WHAT IS ASKED: Transcribe the records word for word, starting at the line that contains "Task: Select 源服务器 under SSL/TLS" and ending at the last line of the records, with both ends included. Leave the pictures out of your answer.
[Start RECORD SET]
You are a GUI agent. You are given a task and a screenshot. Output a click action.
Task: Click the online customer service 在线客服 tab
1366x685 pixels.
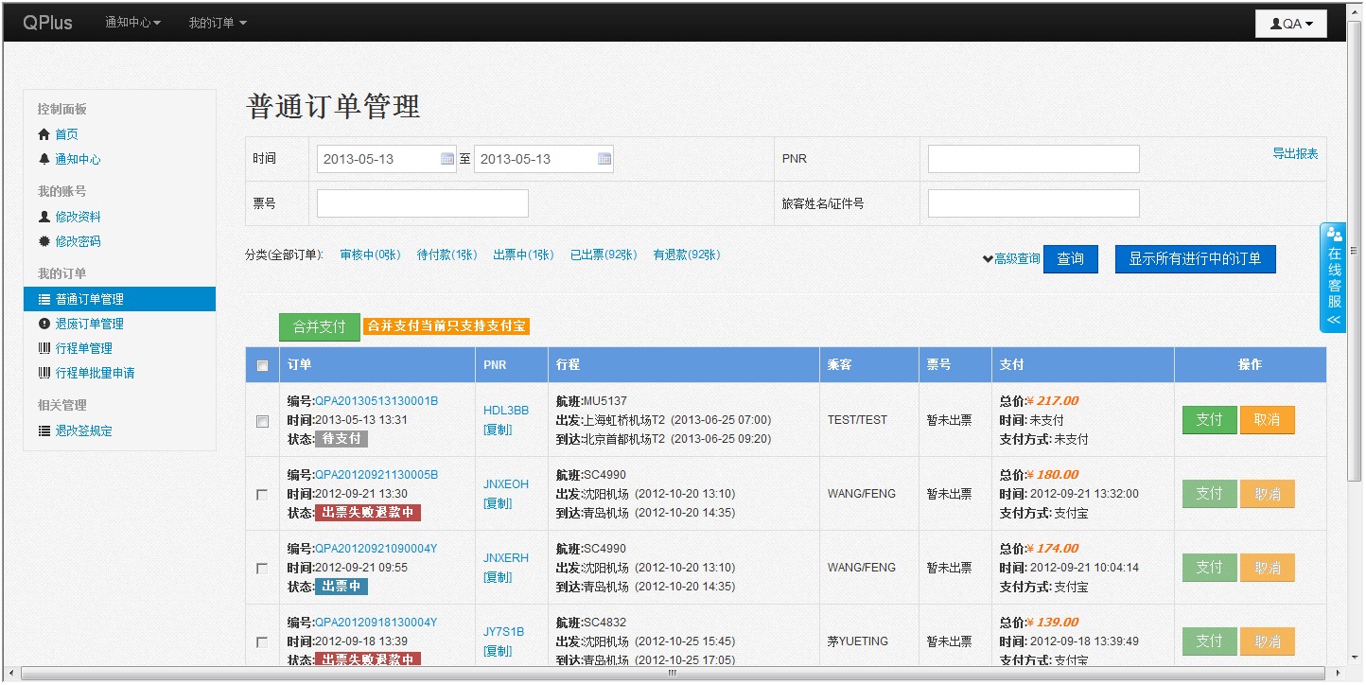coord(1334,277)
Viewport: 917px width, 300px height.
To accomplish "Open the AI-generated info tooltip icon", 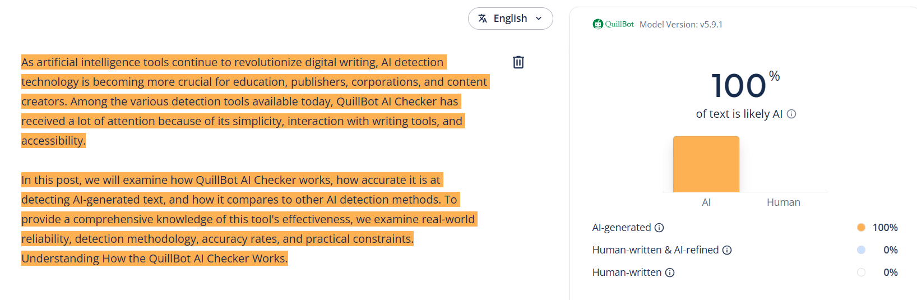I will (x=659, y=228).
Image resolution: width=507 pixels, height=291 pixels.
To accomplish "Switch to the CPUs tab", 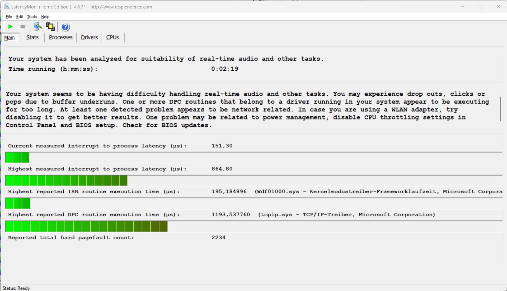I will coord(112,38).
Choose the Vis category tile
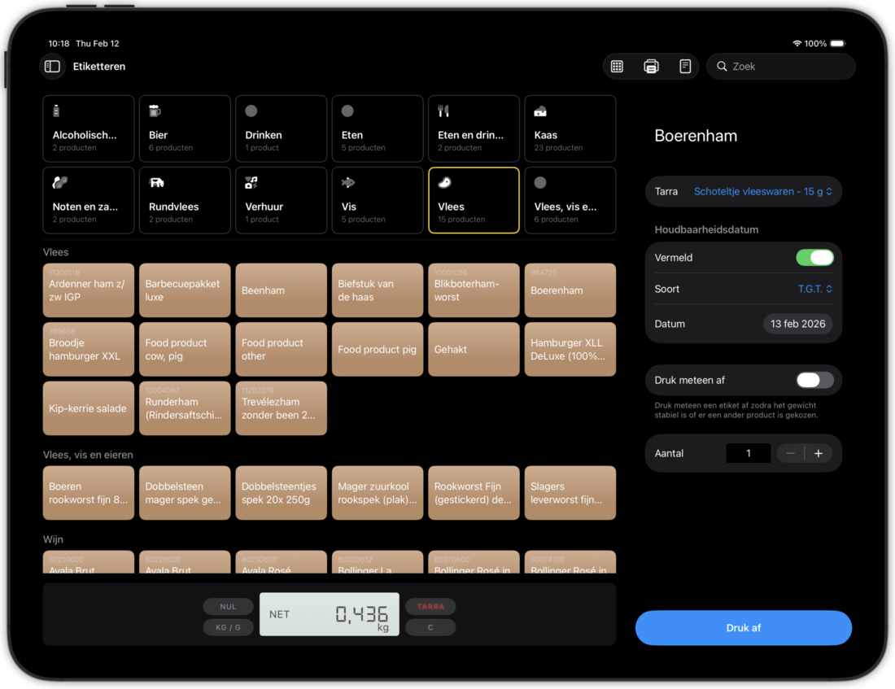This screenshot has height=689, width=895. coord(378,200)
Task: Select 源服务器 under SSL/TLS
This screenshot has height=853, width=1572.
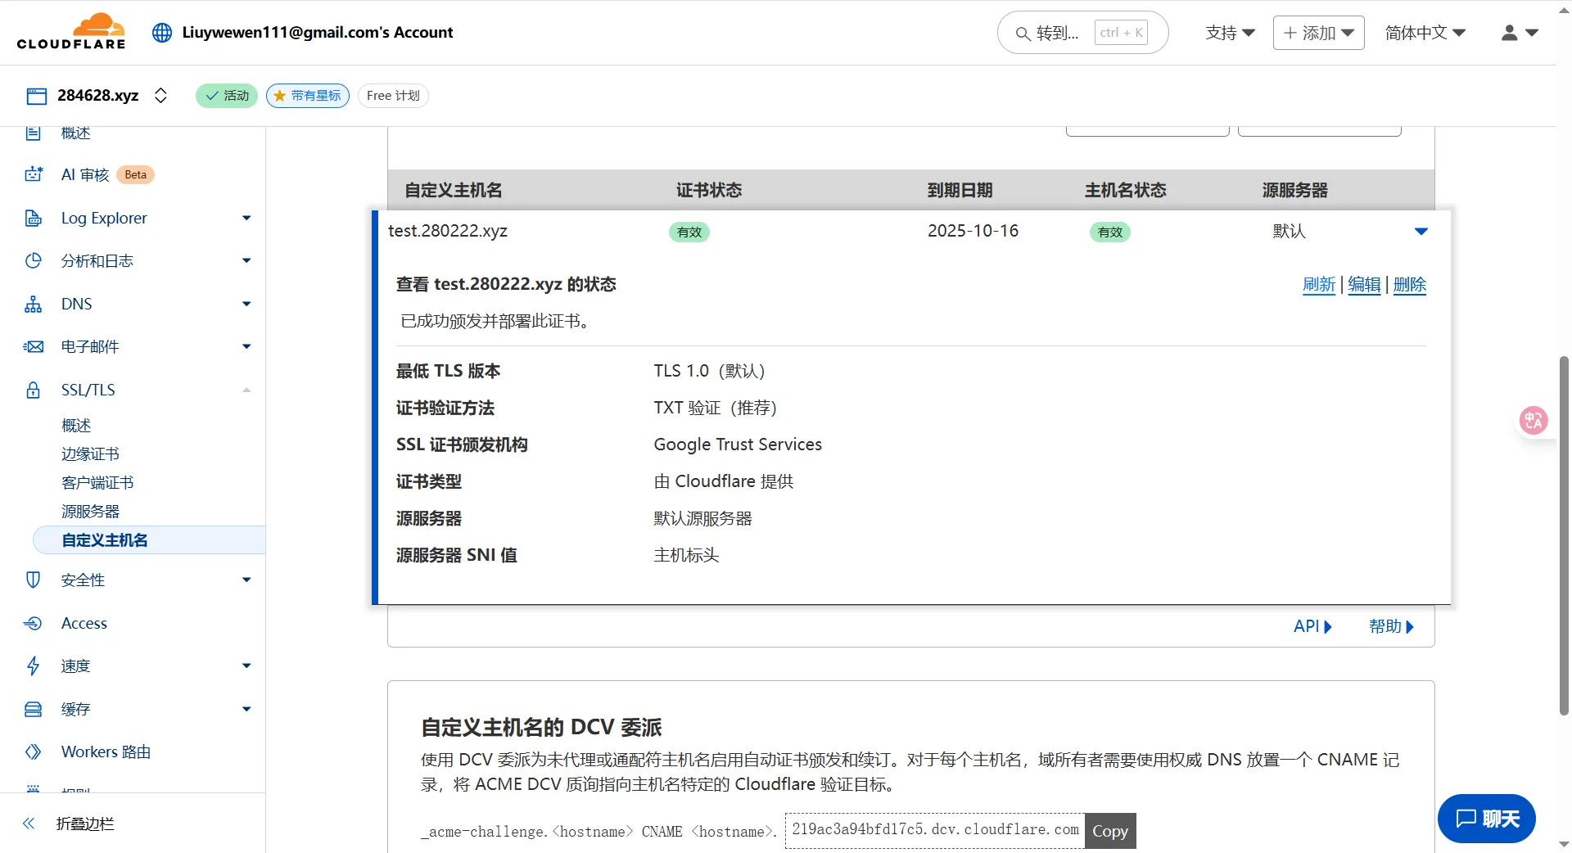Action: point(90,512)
[End RECORD SET]
SOLUTION TO THIS TASK:
Task: Select 源服务器 under SSL/TLS
This screenshot has height=853, width=1572.
Action: point(90,512)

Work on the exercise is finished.